Iris Koh & husband ordered to pay HSA S$12,000 after court application found to be abuse of process

They wanted HSA to investigate and prosecute the use of celebrities to advertise vaccination.

Belmont Lay| September 27, 2024, 01:13 PM

A husband-and-wife pair, Raymond Ng Kai Hoe and Iris Koh, have been ordered to pay S$12,000 in costs to the Health Sciences Authority (HSA) after they failed in their bid to secure judicial review against the authority.

The Attorney-General's Chambers (AGC) told Mothership on Sep. 27 that the court granted HSA's bid for the case to be struck out entirely after it found that the couple's application was an abuse of process.

Filed application

The duo had filed an application for judicial review to get a mandatory order for HSA to investigate and prosecute entities using celebrities to advertise vaccination, the statement said.

Judicial review is a process where the High Court exercises its supervisory function over a public body.

The hearing took place on Sep. 19, with AGC acting on behalf of HSA.

AGC filed an application to have the case struck out on the basis that HSA had already investigated the matter, the AGC said.

The couple was seeking "an academic or hypothetical interpretation of the law which was an abuse of the court's process", AGC added,

The judge ruled that the judicial review application "disclosed no reasonable cause of action", and was an abuse of process.
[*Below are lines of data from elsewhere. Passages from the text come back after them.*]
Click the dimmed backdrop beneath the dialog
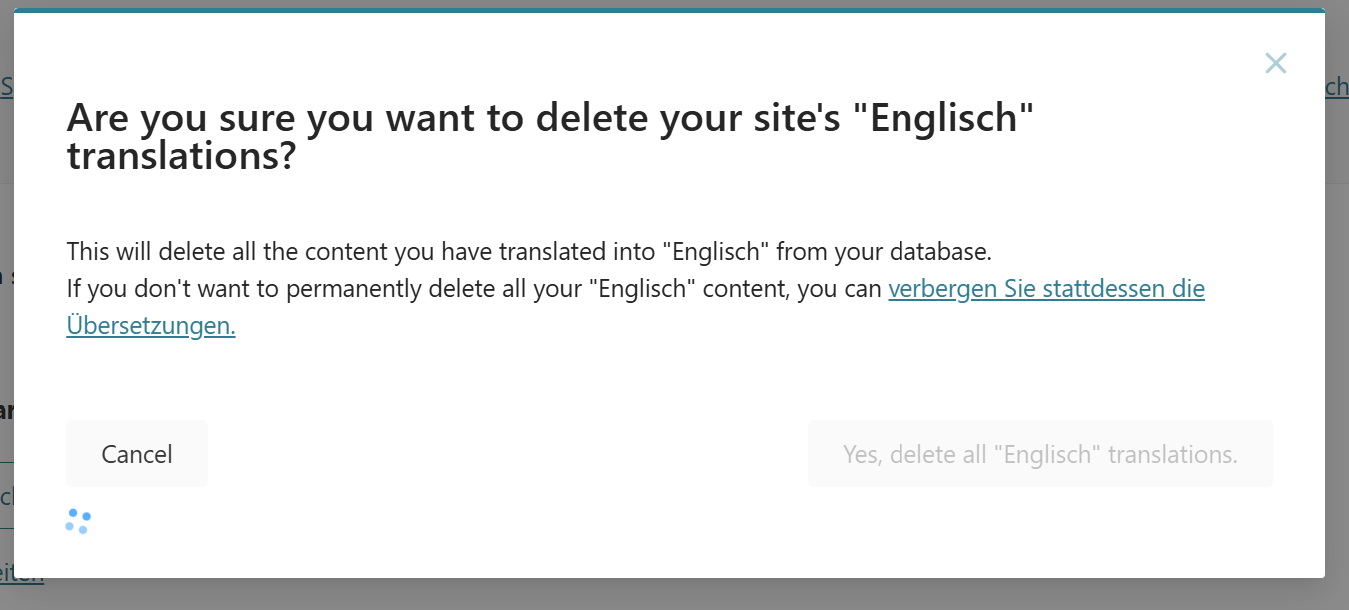The image size is (1349, 610). 674,594

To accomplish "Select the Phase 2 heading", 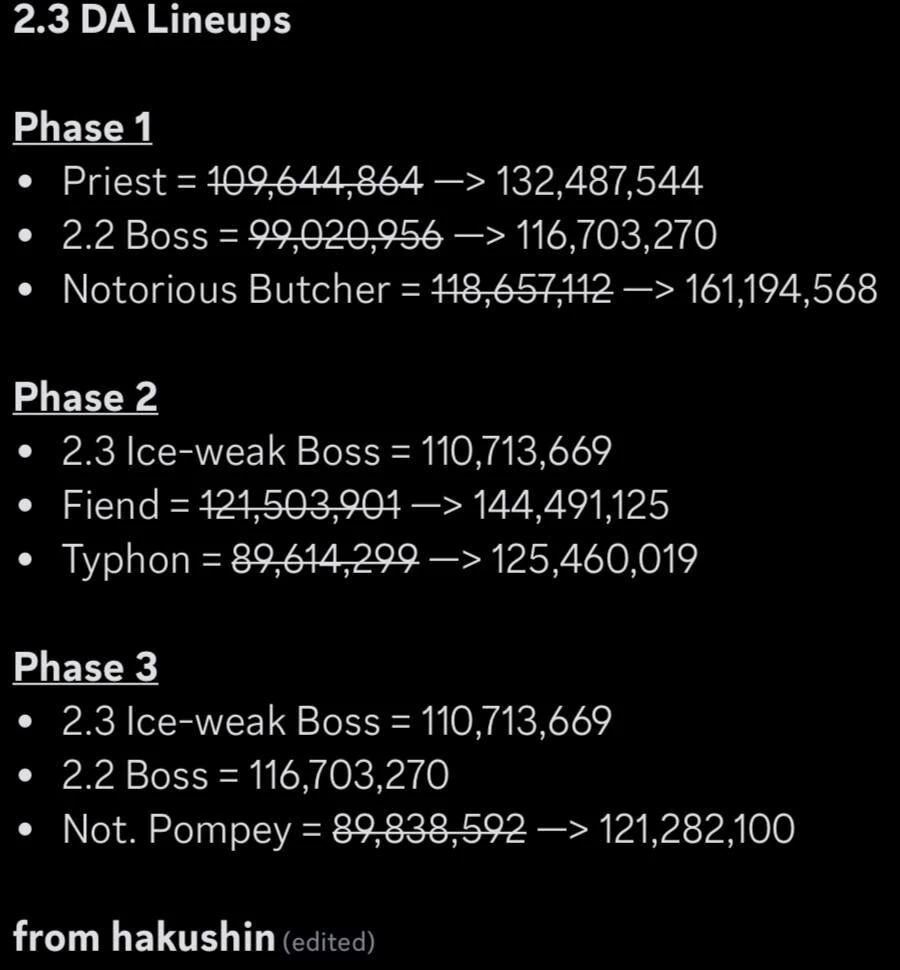I will pyautogui.click(x=85, y=397).
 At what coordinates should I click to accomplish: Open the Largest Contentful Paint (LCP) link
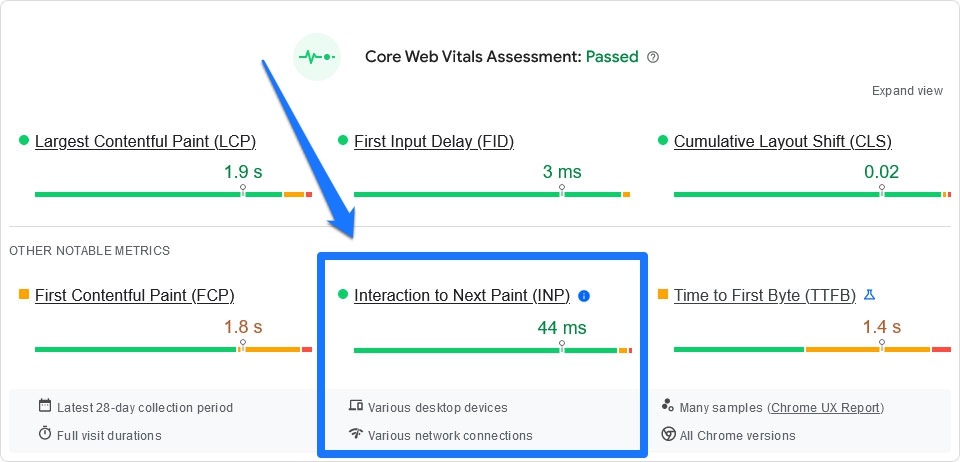(x=145, y=141)
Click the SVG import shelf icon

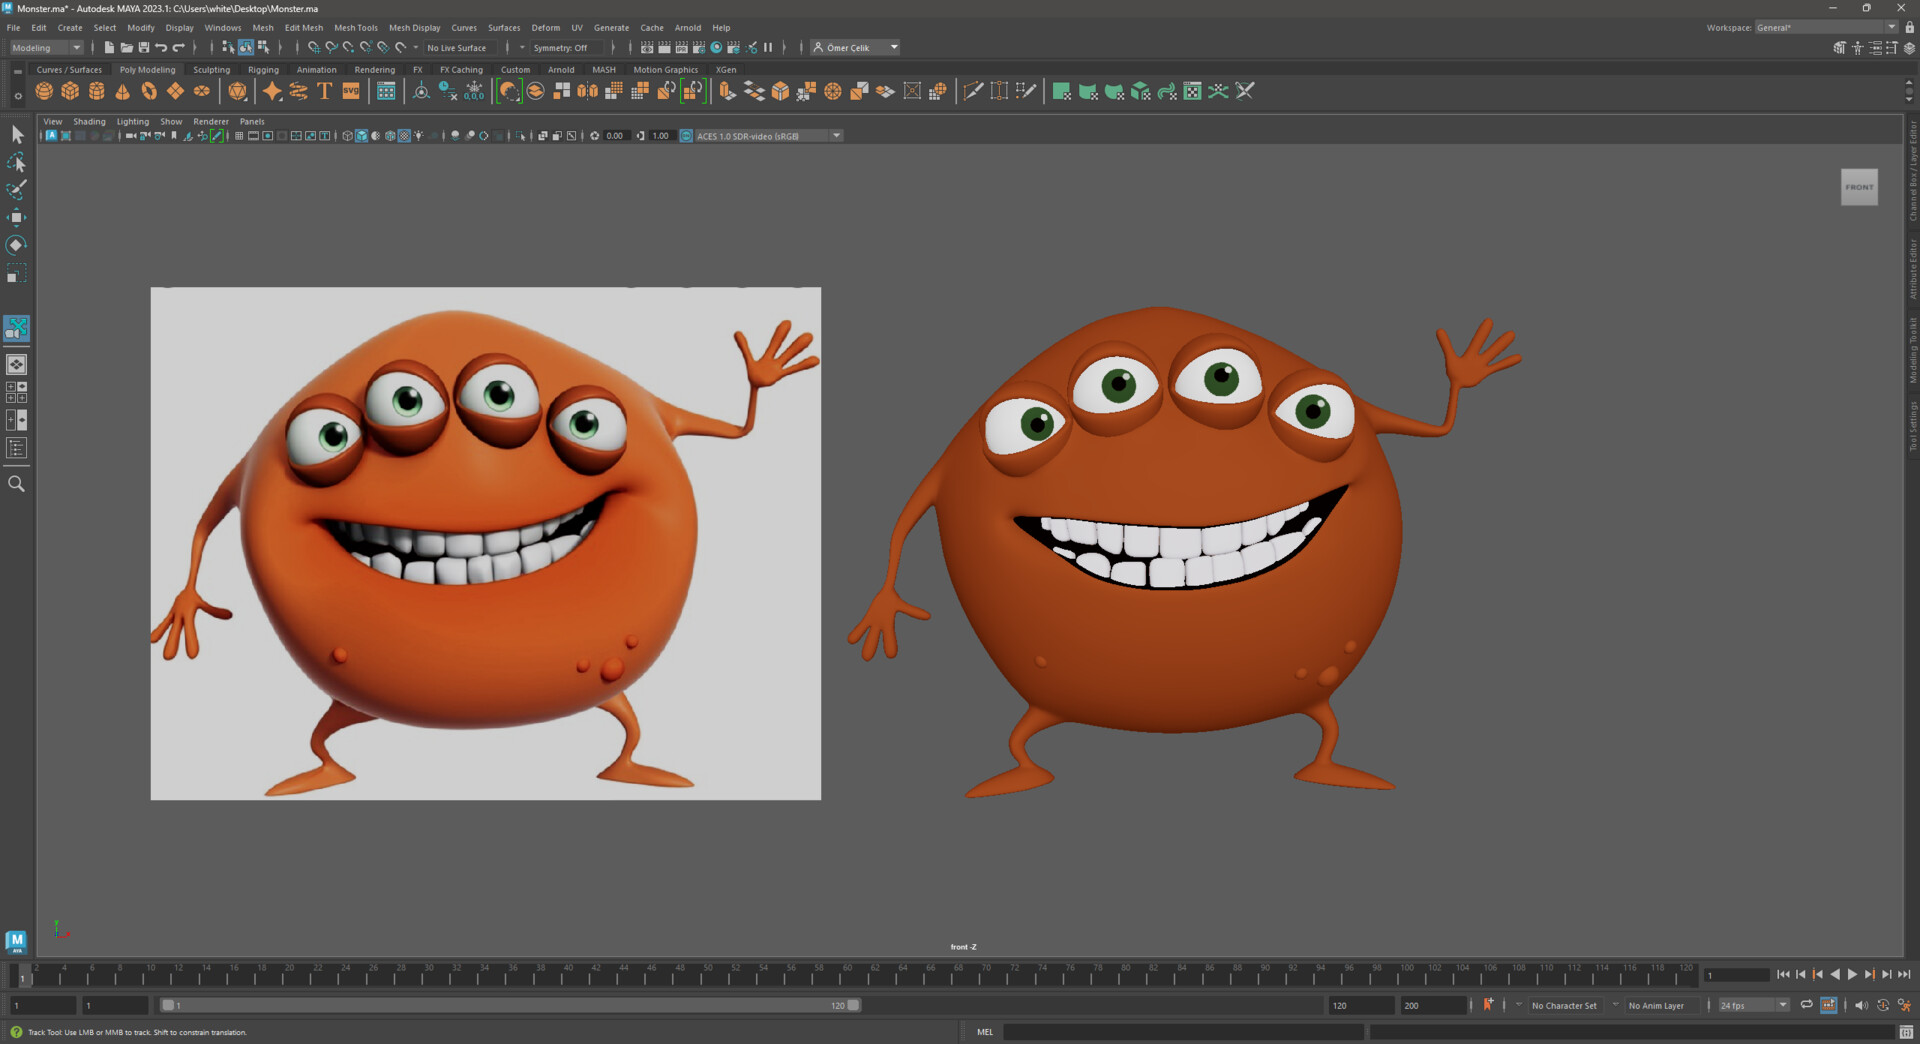[x=351, y=92]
The judge also decided that it was in the interests of justice to strike out the application, AGC said.

The S$12,000 in costs payable to HSA is for striking out the application, as well as two other applications the couple had brought.

Asked for donations

Koh, 48, asked for support to pay the S$12,000 costs.She is the founder of Healing the Divide, a group that has advocated against Covid-19 vaccines.
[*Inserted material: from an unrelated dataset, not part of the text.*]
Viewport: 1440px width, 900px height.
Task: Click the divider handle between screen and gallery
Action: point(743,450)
"Despite this setback, we've learned a great deal from this experience about the complexities of pursuing a judicial review," she wrote, adding:

"This knowledge will be invaluable as we consider future actions to uphold public rights."

She also wrote that she learnt that the bar for striking out is high, but the bar for a judicial review is "even higher".

The process will "help us prepare for the next JR", she added.

Koh and her husband have mounted several cases against people or entities, for reasons like alleged defamation or breach of contract.

Koh currently faces a litany of other charges and is due back in court in October.